### REQUIRED TASK
Copy the records below word for word, from the line containing "Task: Select the All Topics filter" through the line containing "Action: 104,389", including both of those lines, and leave the pictures out of your answer.

### DATA RECORDS

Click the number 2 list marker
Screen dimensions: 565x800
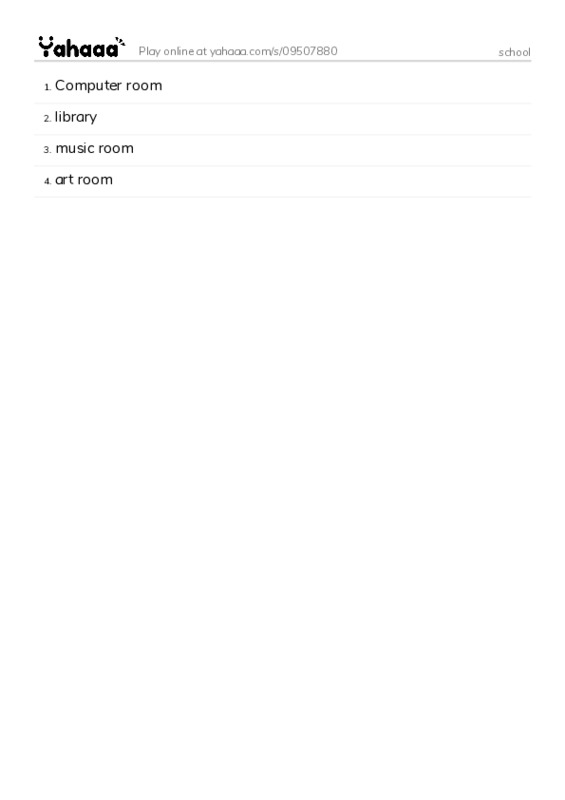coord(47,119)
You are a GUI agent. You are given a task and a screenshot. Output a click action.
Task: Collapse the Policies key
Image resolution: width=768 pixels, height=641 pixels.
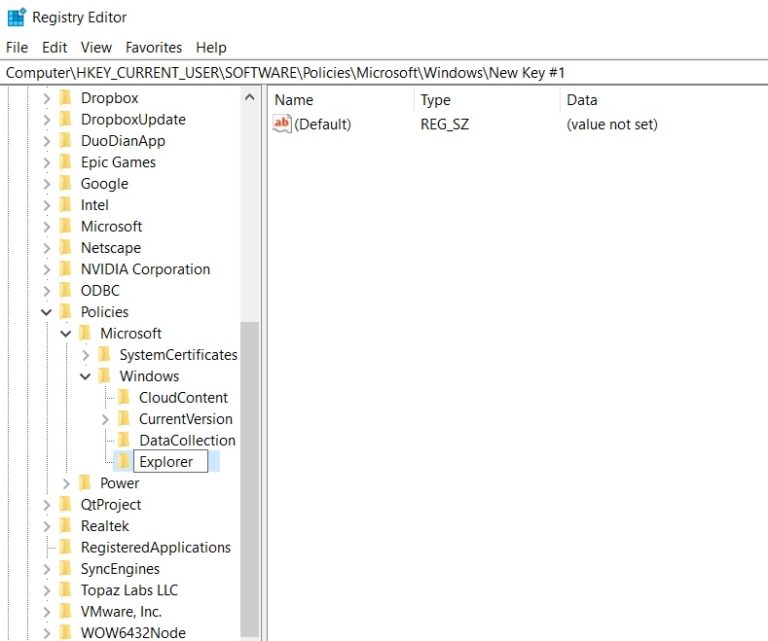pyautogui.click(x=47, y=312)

* * *

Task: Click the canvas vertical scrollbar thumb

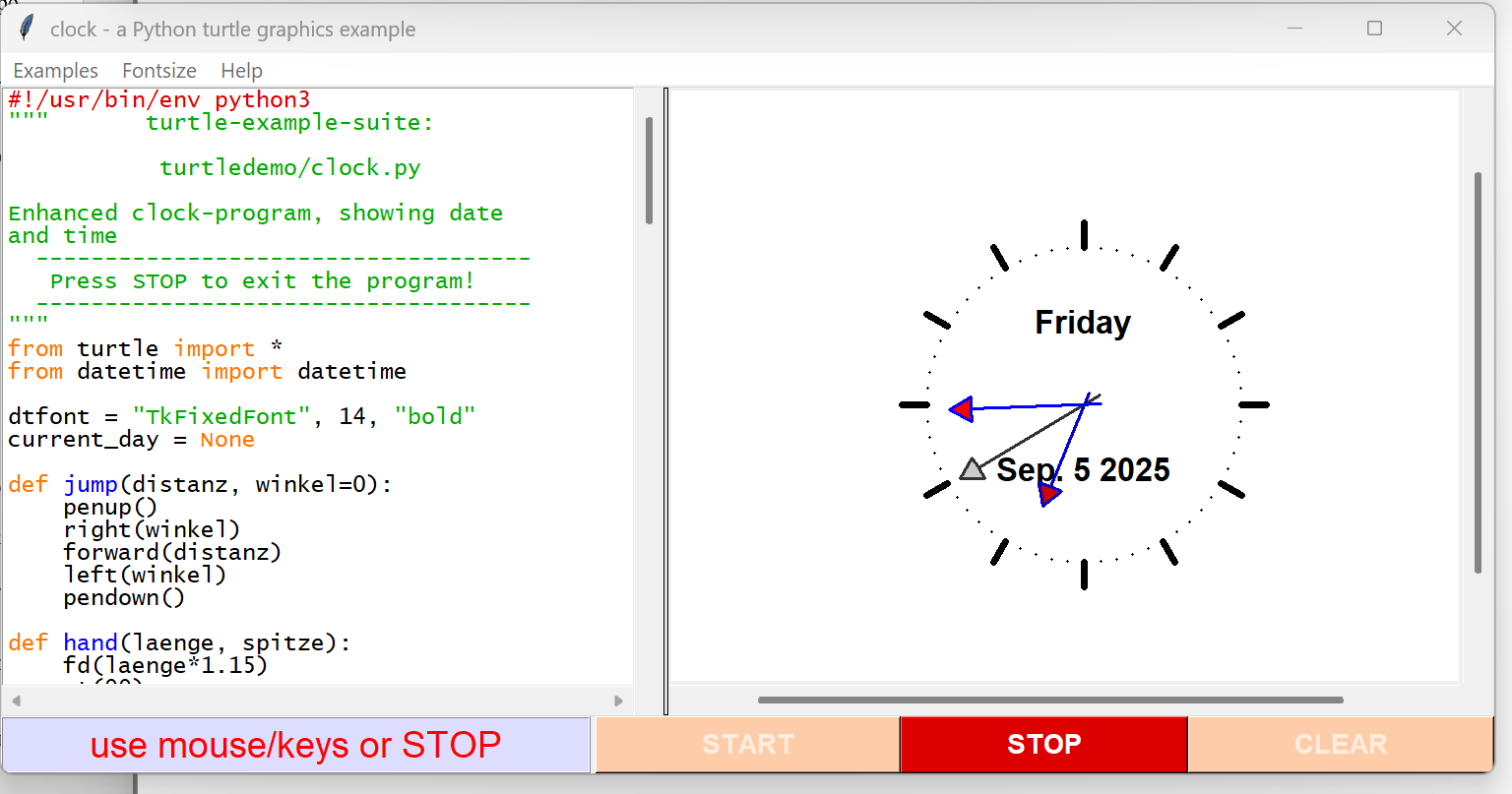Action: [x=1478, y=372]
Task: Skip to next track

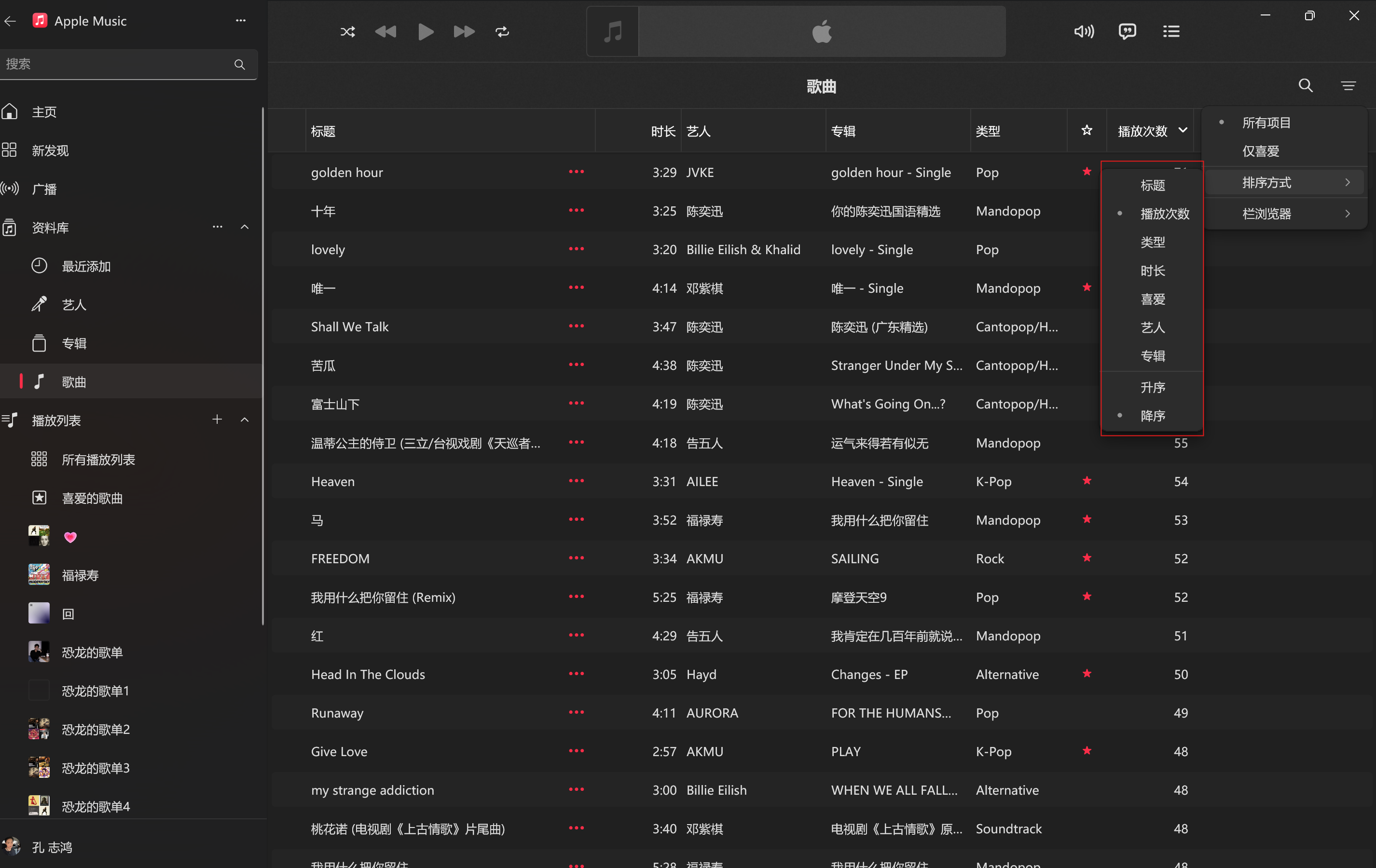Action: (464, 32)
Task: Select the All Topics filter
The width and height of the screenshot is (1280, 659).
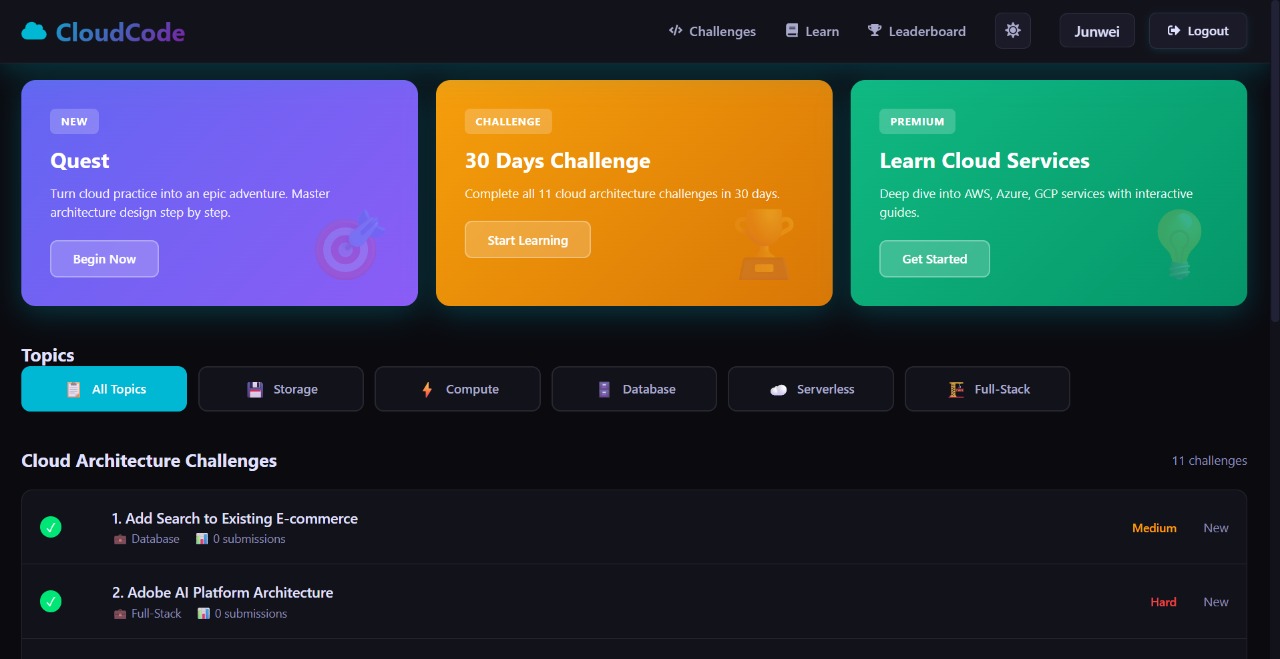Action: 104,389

* * *

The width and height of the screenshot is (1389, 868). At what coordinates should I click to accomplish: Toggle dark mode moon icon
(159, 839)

### SOLVED PROBLEM
Task: Select the All Topics filter
The width and height of the screenshot is (1280, 659).
Action: 104,389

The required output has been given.